Russian army Su-34 fighter-bombers rehearse before the World War II anniversary in Moscow. Maxim Shemetov/Reuters

Russia's armed forces in the country's far east have kicked off a large air drill near borders with China and North Korea that will culminate with a practice air bombing, state news agency Itar-Tass said Tuesday.

The drill will draft the aviation of Khabarovsk region which spans a considerable stretch of Russia's Pacific coastline and Primorie region, which has Russia's short land border with North Korea, according to a military statement made to Itar-Tass. The statement did not specify what number of units would participate but confirmed that Su-35 and Su-30 fighter jets, as well as Su-24M2 and Su-25 bomber jets would be involved.

"During the practical stage of the drill, Su-35 and Su-30 pilots will serve as cover for Su-24M2 during overflight in a bomb deployment region," the statement read. "Besides this, aviators from Su-35 and Su-30SM from Khabarovsk region will practice elements of aerial combat at various heights, carry out search and escort and interception of jets of a hypothetical enemy whose role will be played by jets from Primorye."

The drill will conclude with Su-35 fighters and Su-25 jets assisting the Russian eastern military districts' new Su-34 jets in bombing ground targets on practice ranges situated both in Primorye and Khabarovsk.

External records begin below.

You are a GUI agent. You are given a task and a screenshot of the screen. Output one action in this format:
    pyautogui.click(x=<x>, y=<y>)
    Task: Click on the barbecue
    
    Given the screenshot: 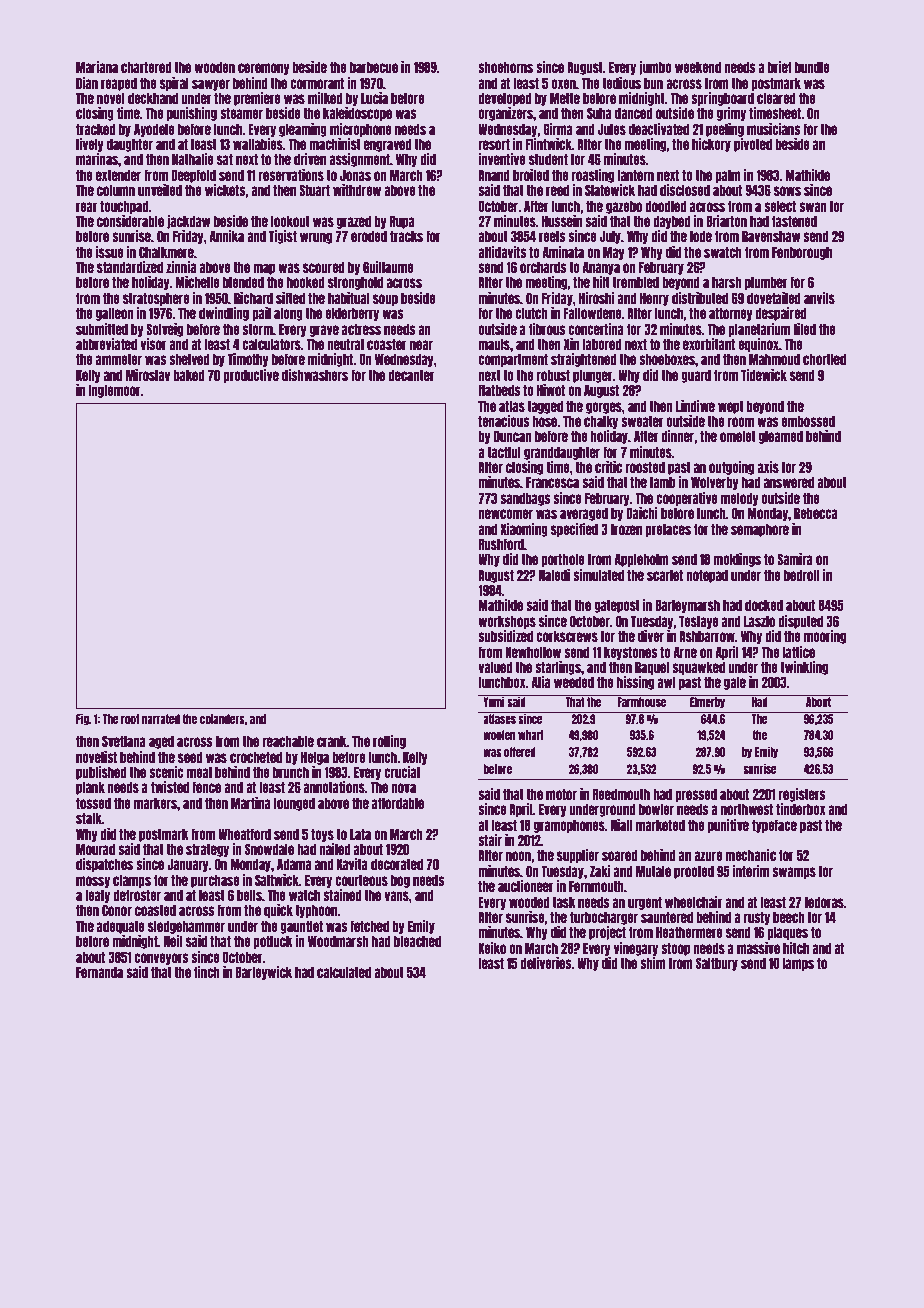 What is the action you would take?
    pyautogui.click(x=374, y=67)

Russia has previously denied that it has deployed more troops in Primorye in response to the simmering crisis across the border, where North Korea has repeatedly angered Washington with threatening rhetoric against nearby U.S. allies, missile and nuclear tests.

Russia, like China, formally opposes North Korea's nuclear ambitions. However both Moscow and Beijing have blamed U.S. military backing of South Korea and Japan for Pyongyang scaling up its nuclear weapons program.

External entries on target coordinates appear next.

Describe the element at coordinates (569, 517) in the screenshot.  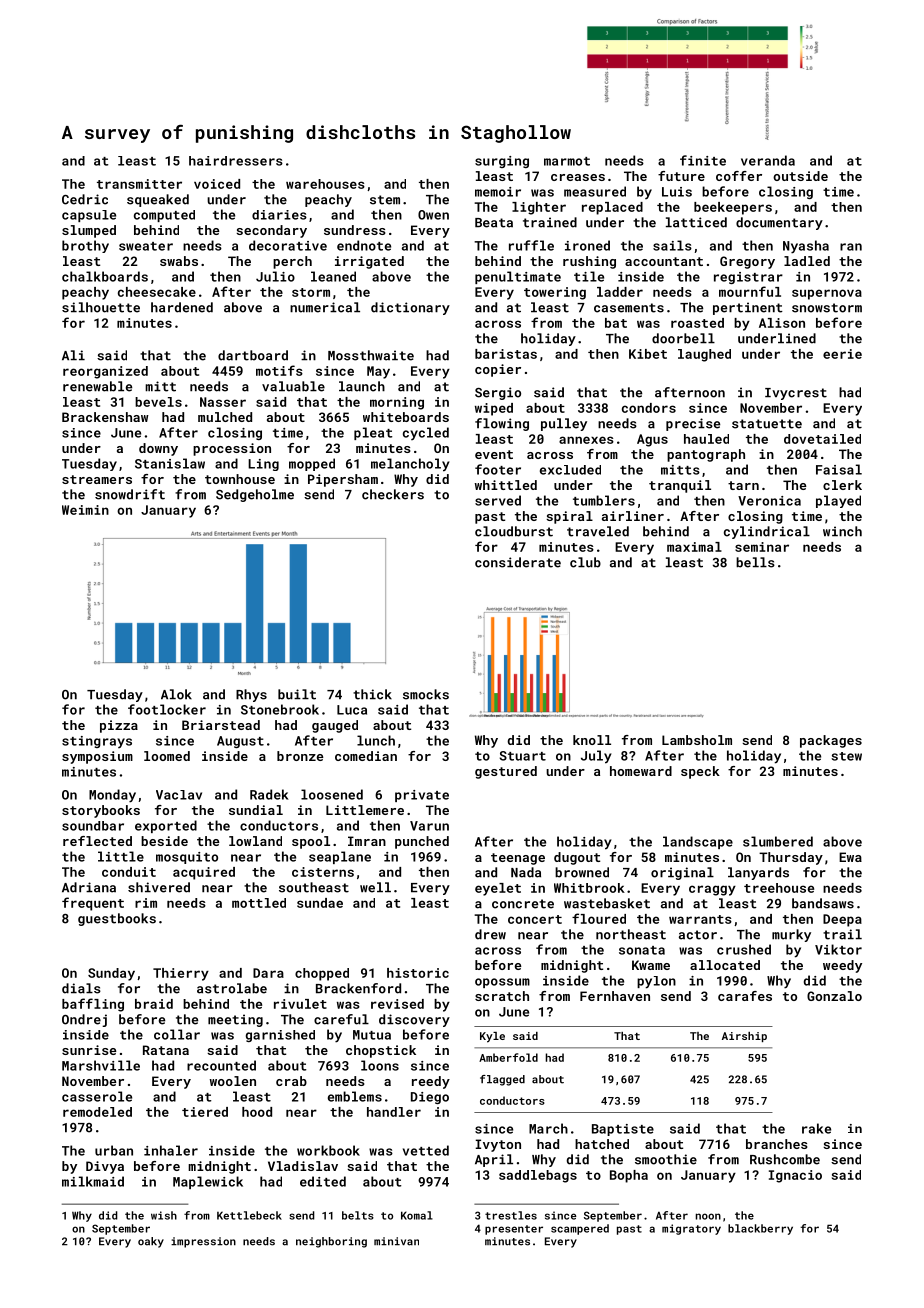
I see `spiral` at that location.
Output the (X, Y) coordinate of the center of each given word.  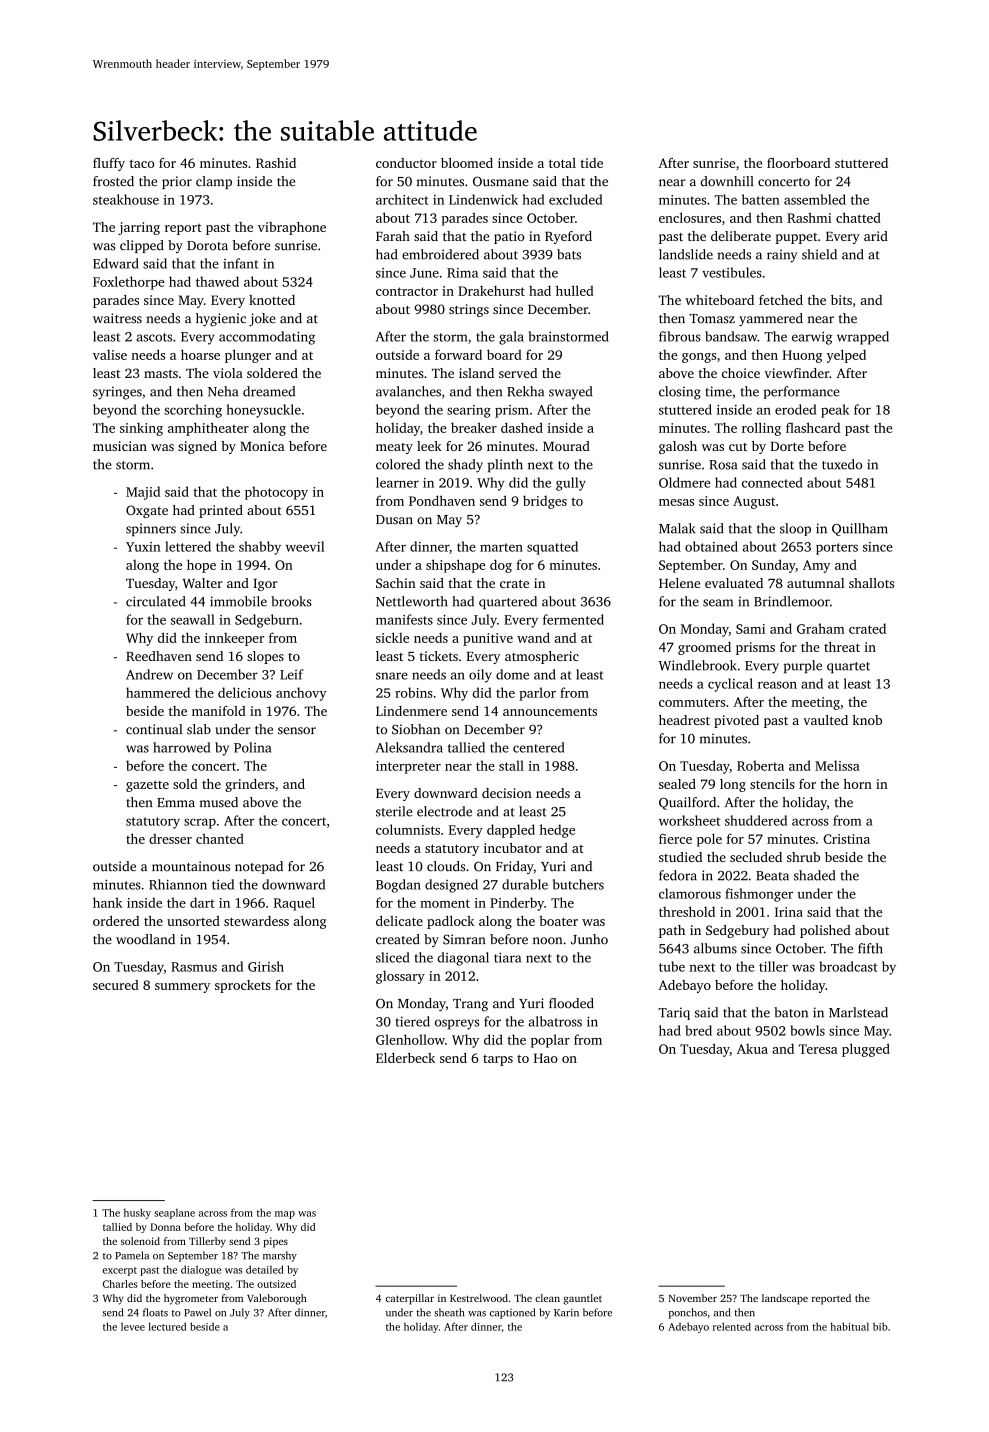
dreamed (269, 391)
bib (880, 1326)
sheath (449, 1312)
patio (509, 237)
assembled (815, 199)
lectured (167, 1326)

Earlier this month Russian President Vladimir Putin hinted that his country was coming to accept North Korea's nuclear capabilities as a certainty rather than a possibility, telling the U.S. that irrespective of sanctions, North Koreans would "eat grass" if it meant acquiring nuclear arms.

In the latest show of solidarity for South Korea, U.S. warplanes arrived in the country over the weekend, as North Korea's top diplomat told the U.N. Pyongyang had the right to shoot U.S. jets down.

Russia and China completed their joint naval drill in the Pacific earlier this week, though the drill itself was planned before the Korean peninsula crisis erupted this summer.